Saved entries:
============================================================
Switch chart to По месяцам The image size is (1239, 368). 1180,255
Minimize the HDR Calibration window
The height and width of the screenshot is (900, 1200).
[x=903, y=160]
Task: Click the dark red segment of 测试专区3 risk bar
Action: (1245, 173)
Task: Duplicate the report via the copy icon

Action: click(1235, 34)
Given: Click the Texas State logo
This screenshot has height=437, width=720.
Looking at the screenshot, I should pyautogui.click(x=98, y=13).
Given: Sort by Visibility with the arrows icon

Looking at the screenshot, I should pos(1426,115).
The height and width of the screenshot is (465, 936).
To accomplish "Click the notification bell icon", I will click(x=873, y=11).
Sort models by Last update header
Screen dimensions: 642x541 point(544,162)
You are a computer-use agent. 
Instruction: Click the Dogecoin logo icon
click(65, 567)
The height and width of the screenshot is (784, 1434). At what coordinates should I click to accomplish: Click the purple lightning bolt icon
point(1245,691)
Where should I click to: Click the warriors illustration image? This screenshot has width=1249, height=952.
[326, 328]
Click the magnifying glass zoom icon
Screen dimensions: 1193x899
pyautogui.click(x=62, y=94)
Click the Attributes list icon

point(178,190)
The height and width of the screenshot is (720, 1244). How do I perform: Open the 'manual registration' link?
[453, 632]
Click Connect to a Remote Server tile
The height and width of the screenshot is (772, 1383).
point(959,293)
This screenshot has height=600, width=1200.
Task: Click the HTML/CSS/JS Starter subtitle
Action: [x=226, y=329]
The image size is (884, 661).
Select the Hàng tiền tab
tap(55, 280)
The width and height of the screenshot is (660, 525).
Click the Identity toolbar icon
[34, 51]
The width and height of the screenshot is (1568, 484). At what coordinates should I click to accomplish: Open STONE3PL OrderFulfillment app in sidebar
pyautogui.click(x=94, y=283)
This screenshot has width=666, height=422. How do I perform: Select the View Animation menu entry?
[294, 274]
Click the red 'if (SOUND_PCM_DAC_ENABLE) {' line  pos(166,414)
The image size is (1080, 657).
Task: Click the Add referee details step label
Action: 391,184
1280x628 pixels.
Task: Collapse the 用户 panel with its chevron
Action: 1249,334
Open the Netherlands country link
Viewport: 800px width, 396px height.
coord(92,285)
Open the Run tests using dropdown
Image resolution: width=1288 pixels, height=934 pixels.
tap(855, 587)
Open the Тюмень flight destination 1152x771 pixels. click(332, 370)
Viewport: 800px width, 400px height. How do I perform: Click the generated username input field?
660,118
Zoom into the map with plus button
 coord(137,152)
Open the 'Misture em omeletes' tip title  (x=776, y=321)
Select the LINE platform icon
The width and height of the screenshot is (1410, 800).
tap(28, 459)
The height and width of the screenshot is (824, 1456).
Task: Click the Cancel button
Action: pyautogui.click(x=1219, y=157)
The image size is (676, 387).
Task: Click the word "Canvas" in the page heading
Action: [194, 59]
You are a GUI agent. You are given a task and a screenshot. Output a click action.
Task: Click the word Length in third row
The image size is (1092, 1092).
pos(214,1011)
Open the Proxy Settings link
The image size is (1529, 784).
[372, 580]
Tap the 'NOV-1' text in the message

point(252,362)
============================================================
▶ [TASK TO CARRY OUT]: From the records above, extract exactly and only the lines that begin at the line with "This screenshot has width=666, height=422." and stop after the line with "Open the Тюмень".

▶ [TASK RESPONSE]:
This screenshot has width=666, height=422. How do I perform: Select the View Animation menu entry?
[294, 274]
Click the red 'if (SOUND_PCM_DAC_ENABLE) {' line  pos(166,414)
The image size is (1080, 657).
Task: Click the Add referee details step label
Action: 391,184
1280x628 pixels.
Task: Collapse the 用户 panel with its chevron
Action: 1249,334
Open the Netherlands country link
Viewport: 800px width, 396px height.
coord(92,285)
Open the Run tests using dropdown
Image resolution: width=1288 pixels, height=934 pixels.
tap(855, 587)
Open the Тюмень flight destination 1152x771 pixels. click(332, 370)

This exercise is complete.